To produce different colors and different luminance levels across a light emitting surface simultaneously, individually addressable LED packages are used. In these three-, four- or five-color LED packages, each of the component LEDs is individually addressable and controllable. A controller chip is embedded directly in the LED package to provide drive current regulation and dimming control for each component LED.
LEDs can be dimmed with the pulse-width modulation (PWM) or constant current reduction (CCR) method. To produce predictable colors from RGB, RGBA or RGBW systems, PWM dimming is commonly used due to its ability to support 256-to-1 or higher dimming ratios and to maintain color point over the full dimming range.
Wireless data communication
A communication interface is used for the light controller to send and receive information to and from other external devices. The interface is a protocol that defines procedural rules for the exchange of data. Smart lighting increasingly counts on wireless connectivity to thrive. Smart table lamps communicate with the information carrier via a wireless network that use ZigBee, Bluetooth, Wi-Fi or Z-Wave technology. Each of the wireless communication protocols has its own strengths and weaknesses. The choice of protocols must take into consideration if the table lamp is line-powered or battery-powered, interoperability with other smart home devices, the cost of the solution, as well as other factors.

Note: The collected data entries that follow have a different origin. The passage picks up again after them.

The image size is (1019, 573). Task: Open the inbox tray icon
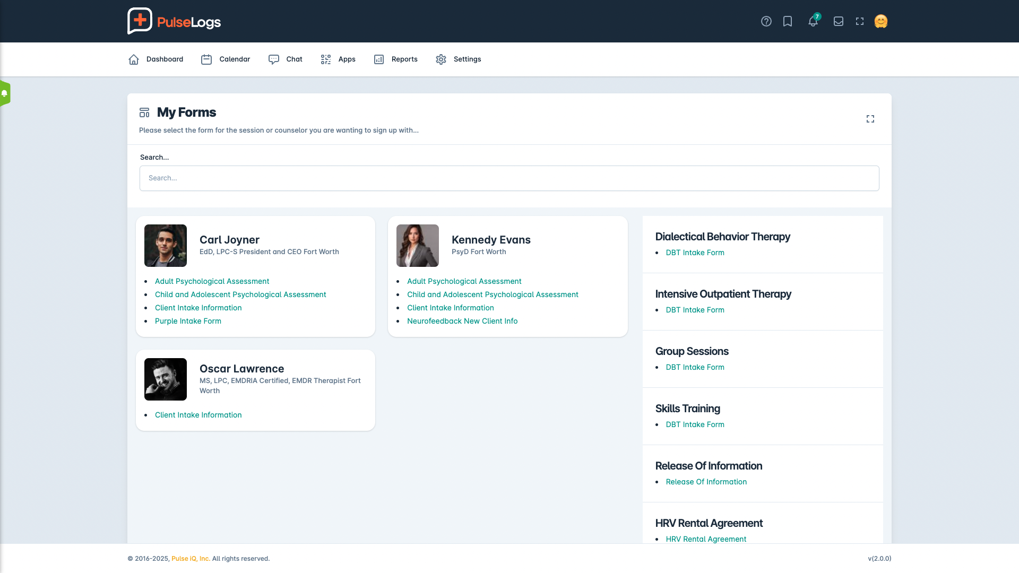[839, 21]
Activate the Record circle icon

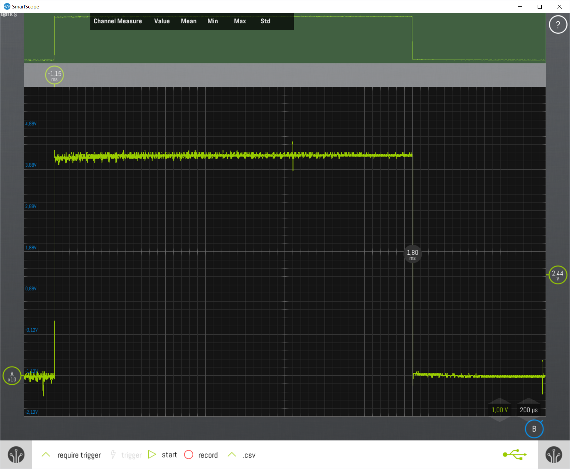pyautogui.click(x=189, y=454)
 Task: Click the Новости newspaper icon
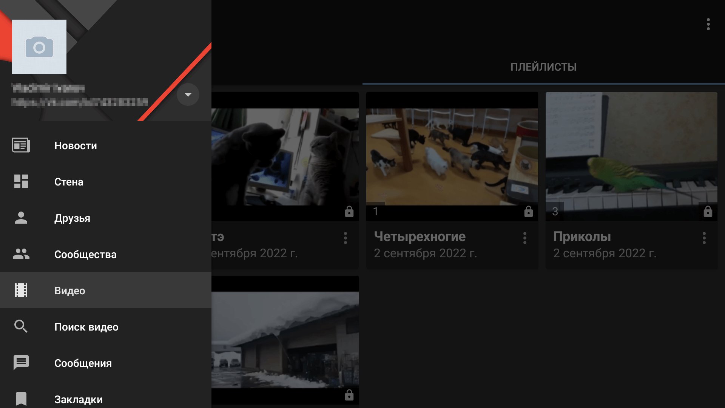tap(21, 145)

ZigBee, Z-Wave and Bluetooth are designed for low-power, low bandwidth short-range communication. ZigBee is a self-healing, secure, robust, and mesh-capable protocol. As with ZigBee, Z-Wave also practices secure communication i.e., 128-bit encryption symmetric keys for secure data transmission in home automation. With Z-Wave, network congestion is not usually an issue because this protocol operates in lower frequency that steers clear of Wi-Fi, Bluetooth and other systems operated in the crowded 2.4GHz band. Both ZigBee and Z-Wave require the use of hubs to enable end users to control smart devices with an IP-enabled device.

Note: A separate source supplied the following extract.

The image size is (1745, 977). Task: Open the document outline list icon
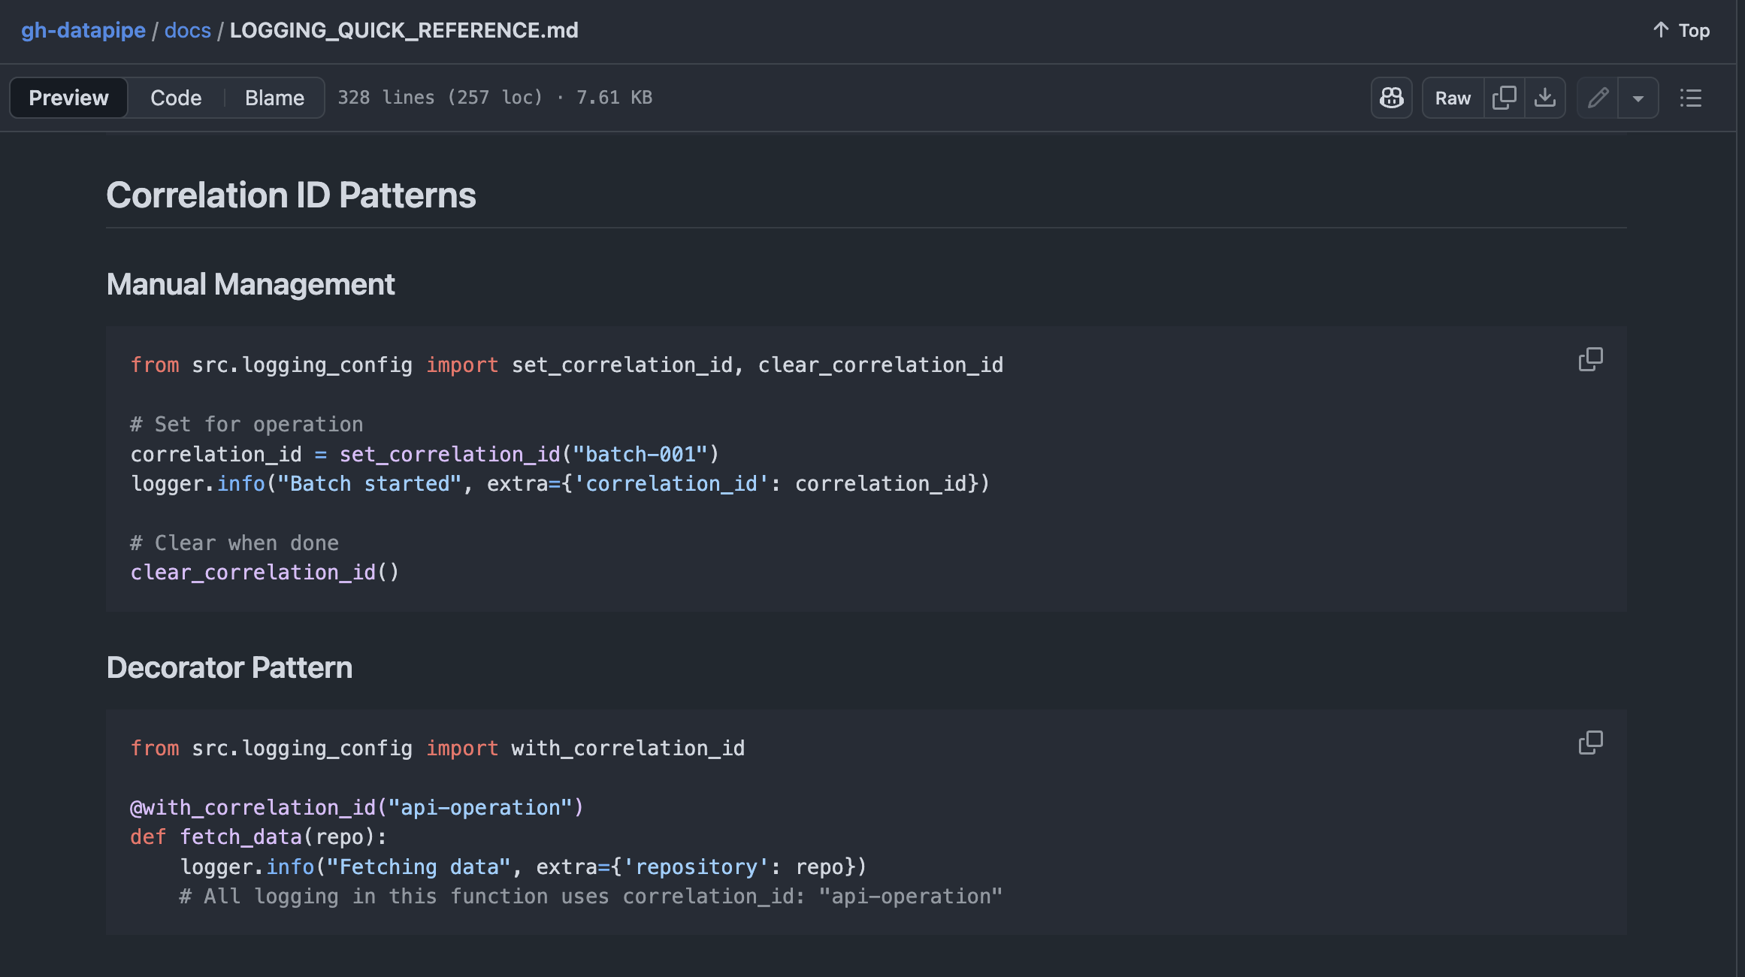tap(1690, 98)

Bluetooth and Wi-Fi have the privilege of being directly supported by smartphones or tablets. Wi-Fi is ubiquitous in today’s home, but it consumes much more power than other wireless communication technologies and is vulnerable to hacker attacks. Compared with ZigBee networks that allow lights to be controlled from anywhere in the house as well as the world, smart table lamps operated in a Bluetooth network are controllable only within the Bluetooth range — about 30 feet or 10 meters.

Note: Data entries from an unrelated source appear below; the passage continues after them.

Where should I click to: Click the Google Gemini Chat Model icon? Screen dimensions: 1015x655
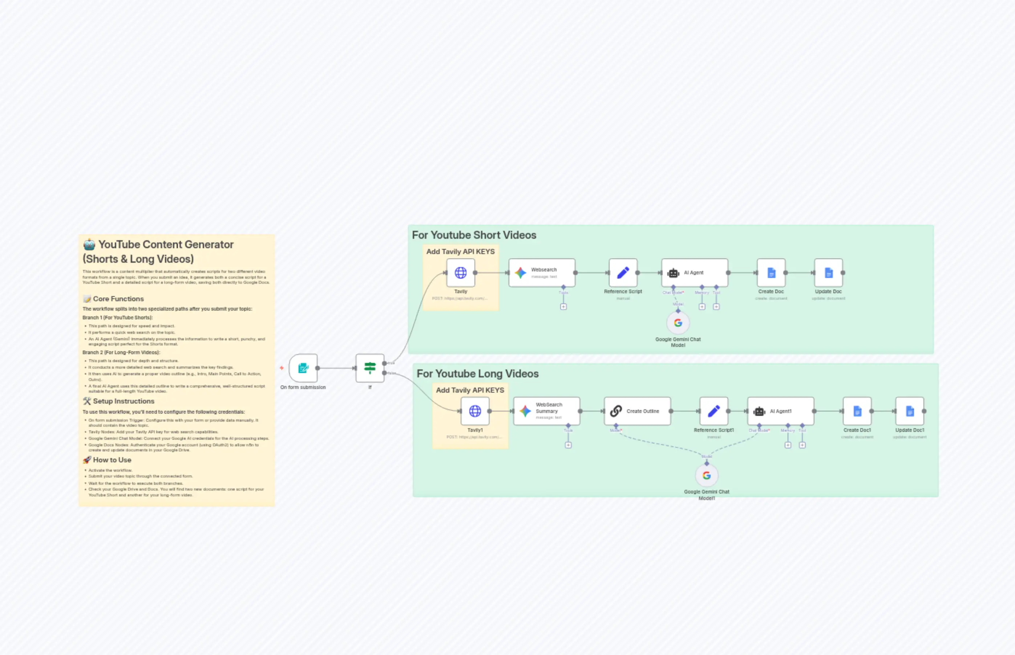(678, 323)
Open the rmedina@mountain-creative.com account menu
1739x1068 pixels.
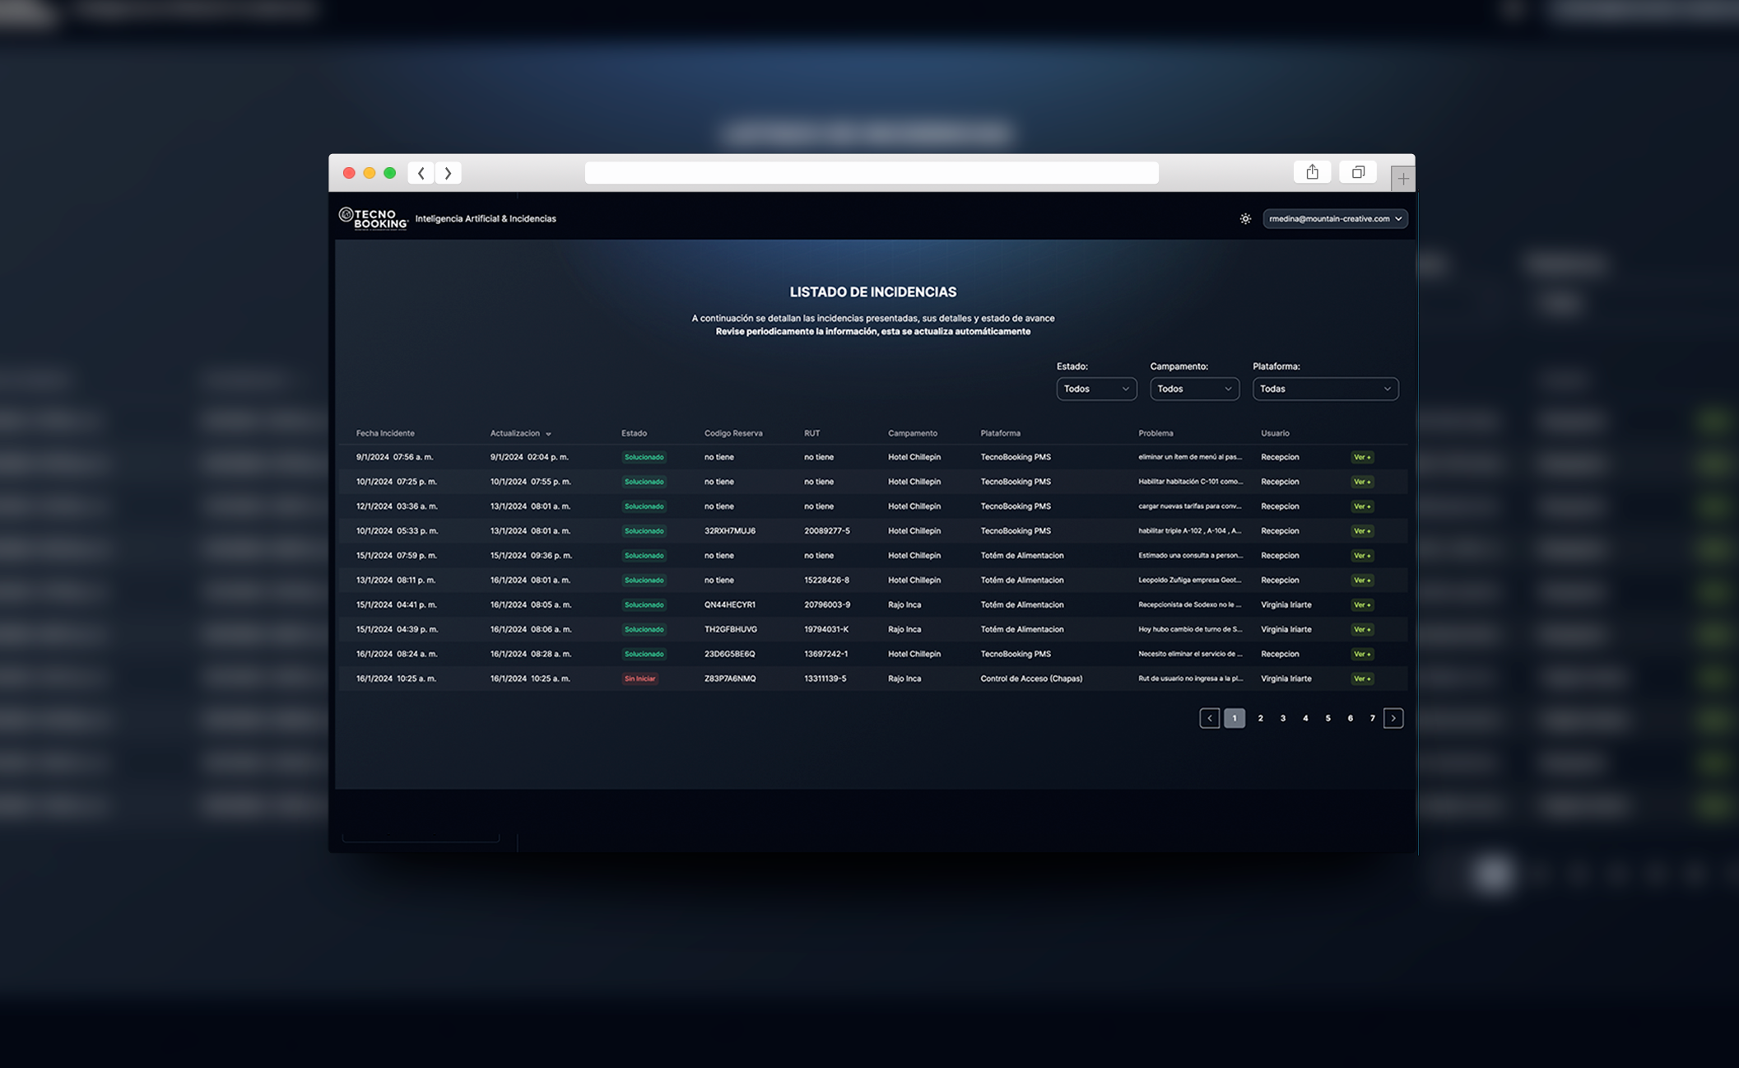click(1334, 219)

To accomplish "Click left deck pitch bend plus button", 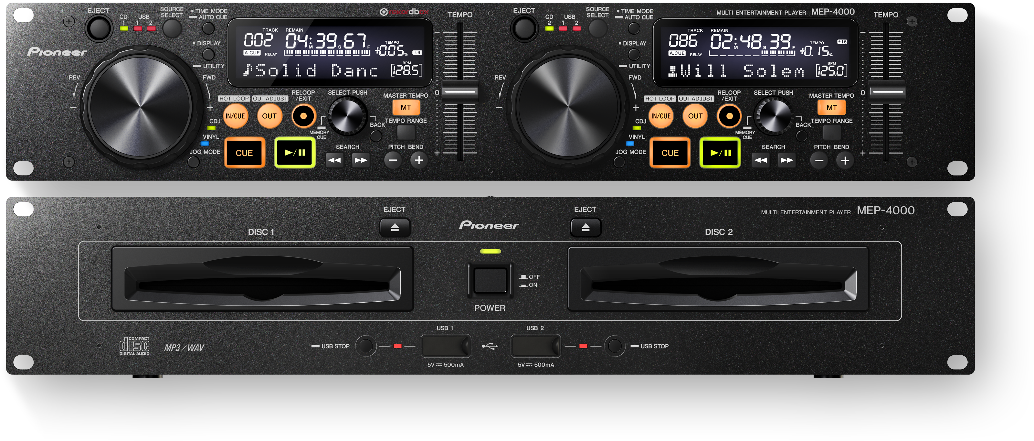I will pos(419,160).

Smart table lamps are regularly controlled via mobile applications installed on iOS or Android devices. A mobile app provides an intuitive interface through which the user can dim and turn on/off lights, create or trigger scenes, set up away automations, and schedule lights. Smart table lamps can also be controlled with voice commands via smart home assistants such as Amazon Alexa or the Google Assistant. Integrating with cloud-based task automation services such as IFTTT allows smart table lamps to interact with other cloud-based IoT devices and web applications.